While qualitative studies can have high validity by providing in-depth understanding of a phenomenon, generalizability or transferability of the study results to other contexts can be limited. This study took place in the context of one Canadian residency training program; therefore, the responses of the participants are not necessarily reflective of anesthesiologists practicing in non-teaching centres or in other residency training programs in other parts of Canada. To address this concern, a description of the department and the participants was elaborated to allow readers to evaluate the transferability of the findings to their own contexts.
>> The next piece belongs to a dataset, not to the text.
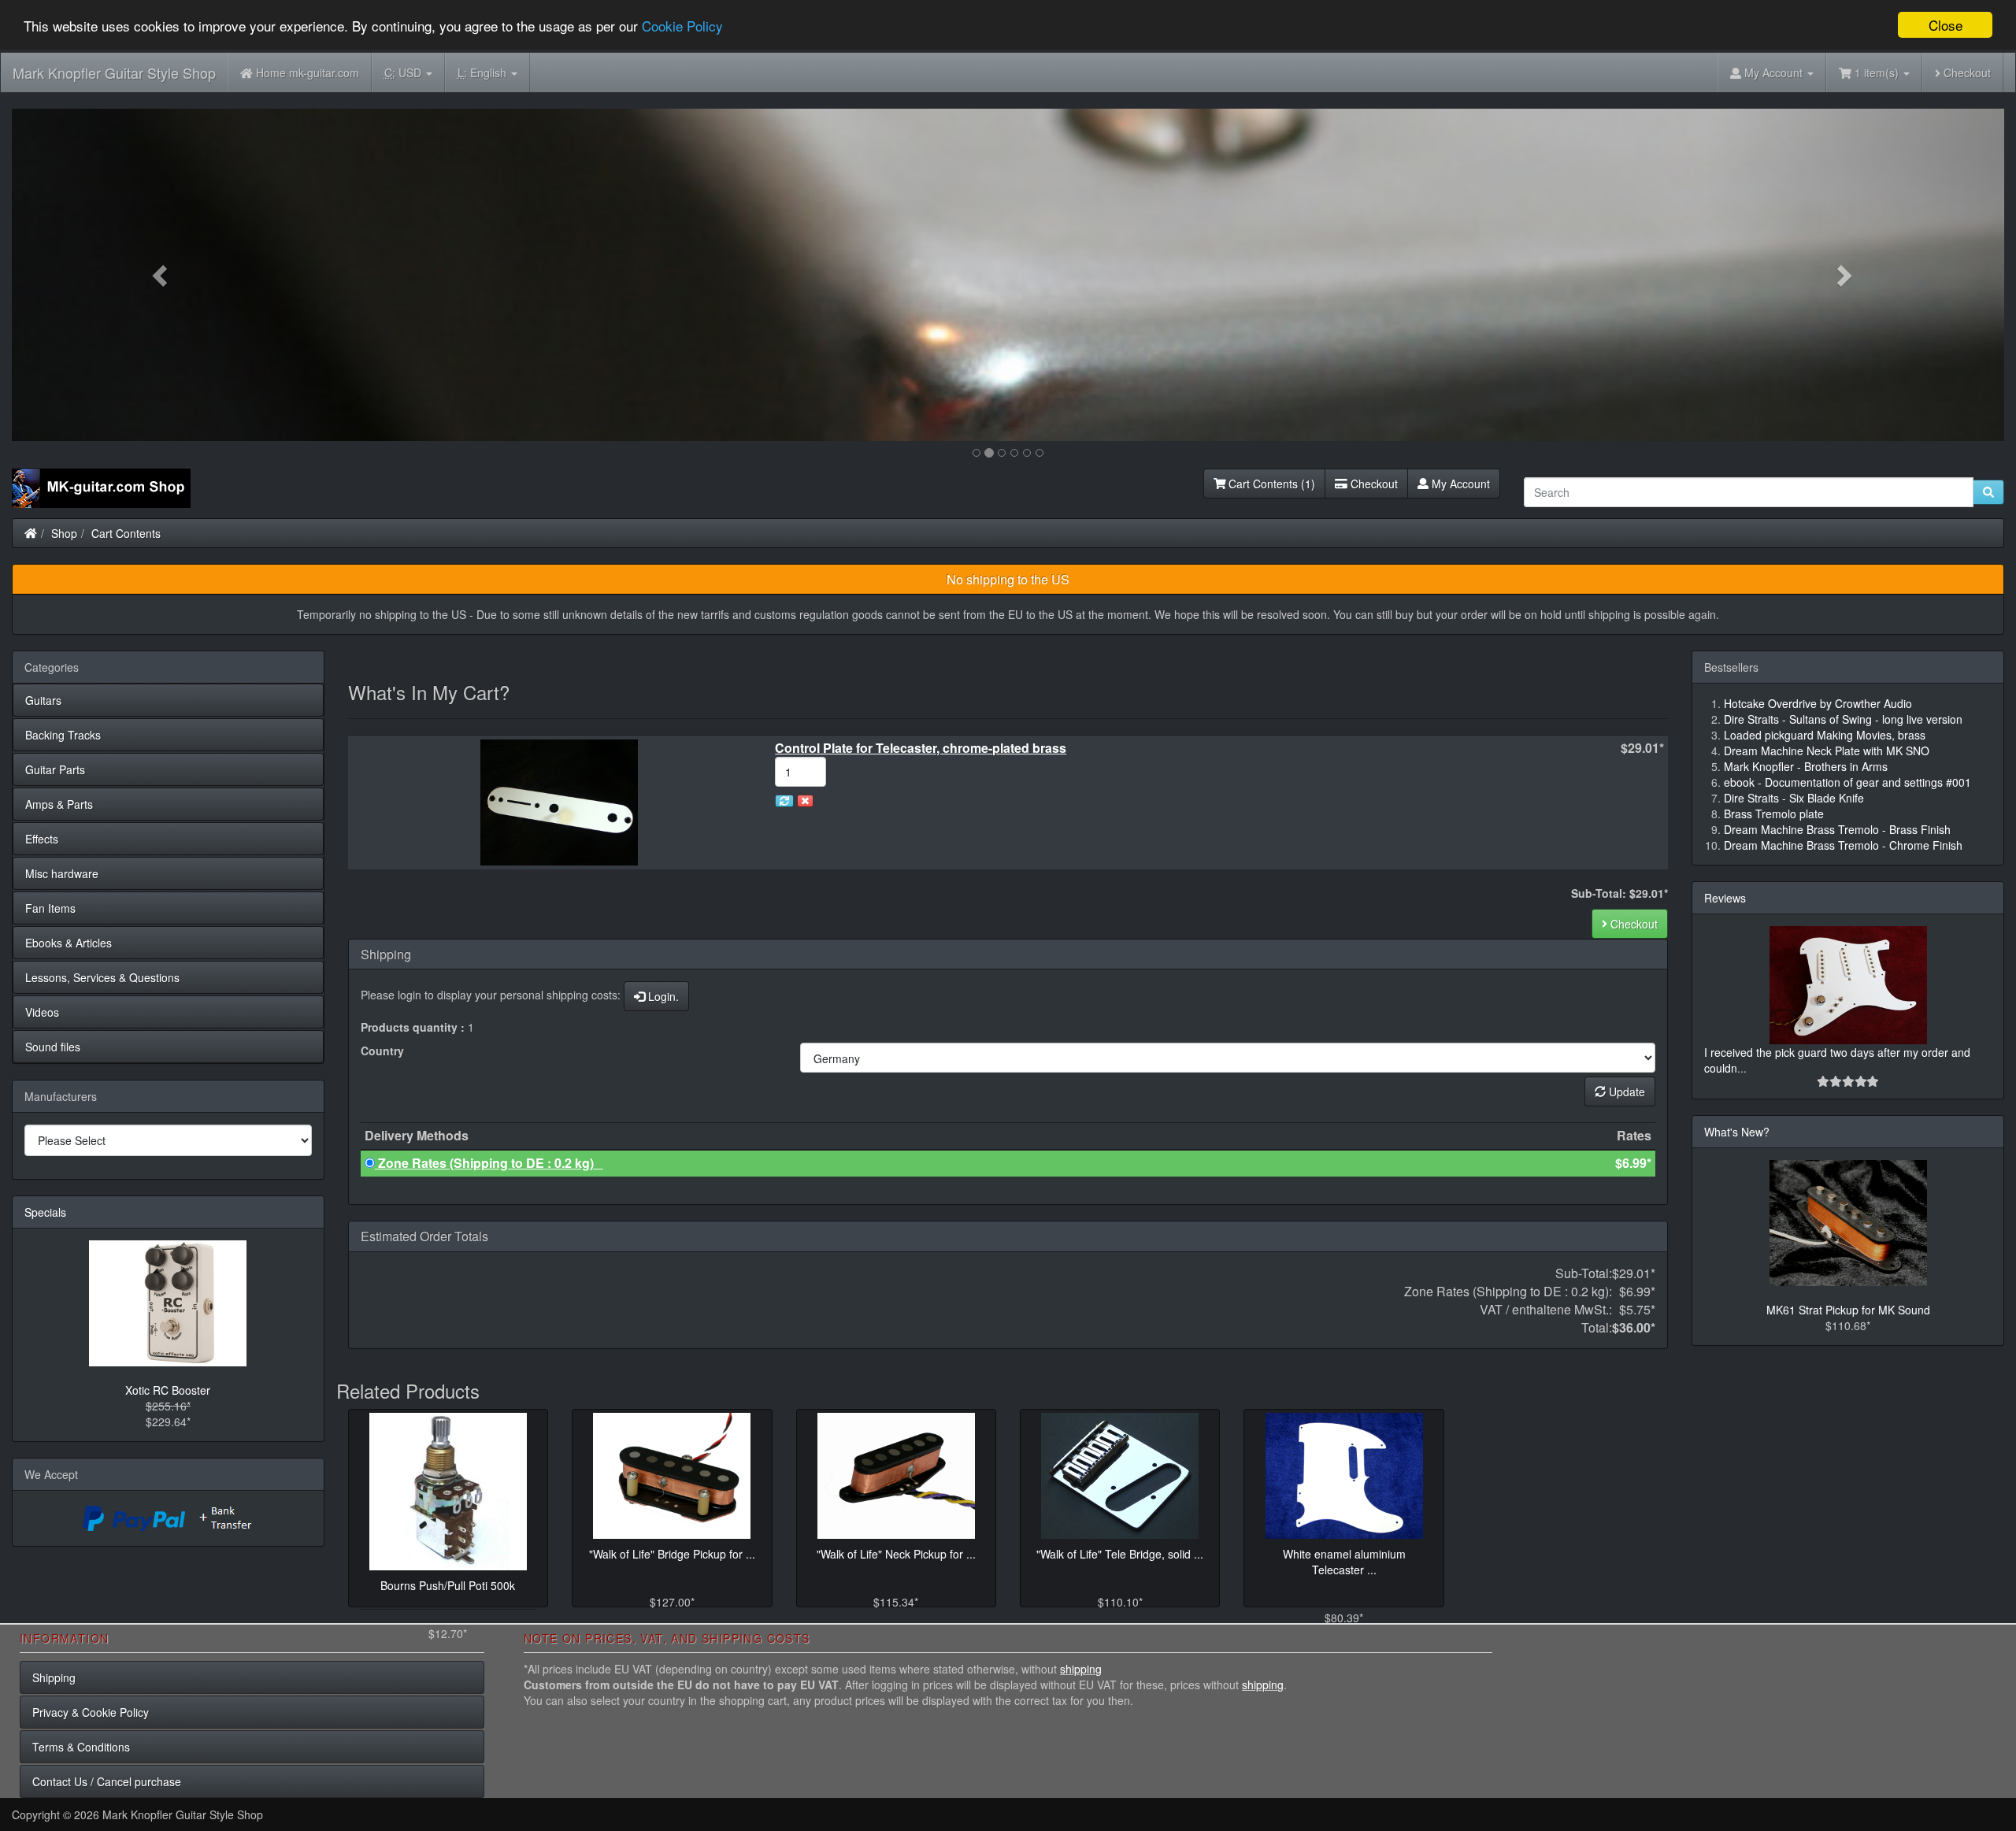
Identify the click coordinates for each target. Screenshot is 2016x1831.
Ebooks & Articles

As well, because the sample was largely self-selected, it may not be reflective of the “average” or “typical” anesthesiologist in the program or elsewhere. As well, the participants were predominantly male and sex differences were not analyzed. Further work in other contexts and a broader sampling strategy in future studies should be used to further validate, expand, or re-conceptualize these findings. It is interesting to note that participants focused the discussion on their work in the operating room despite the increased scope of contemporary anesthesia practice, suggesting anesthesiology work remains largely perceived as administering anesthetics for surgical procedures. Asking broader questions about what anesthesiologists understand to be the scope of their work may allow for a wider discussion of other areas of practice.

Anesthesiology has been described as being at a “crossroads”.7 Under the threat of deprofessionalization, anesthesiology clearly needs to continue to branch out beyond the operating room. As previously mentioned, one suggestion is the re-definition of anesthesiology as perioperative medicine.7 Other potential areas of substantiation could be in pain care and regional anesthesia. Another fascinating area to explore is that of human consciousness. Whatever the area may be, it is becoming increasingly clear that the profession cannot be limited to the technical aspects of its work, as these can be appropriated and reproduced easily. More important for its viability is the need to define anesthesiologists’ work in a way that is grounded in its core professional values and communicates its societal contributions. This qualitative study is a tentative step in this direction, providing a stimulus for reflection and further studies as anesthesiology continues to map out its future.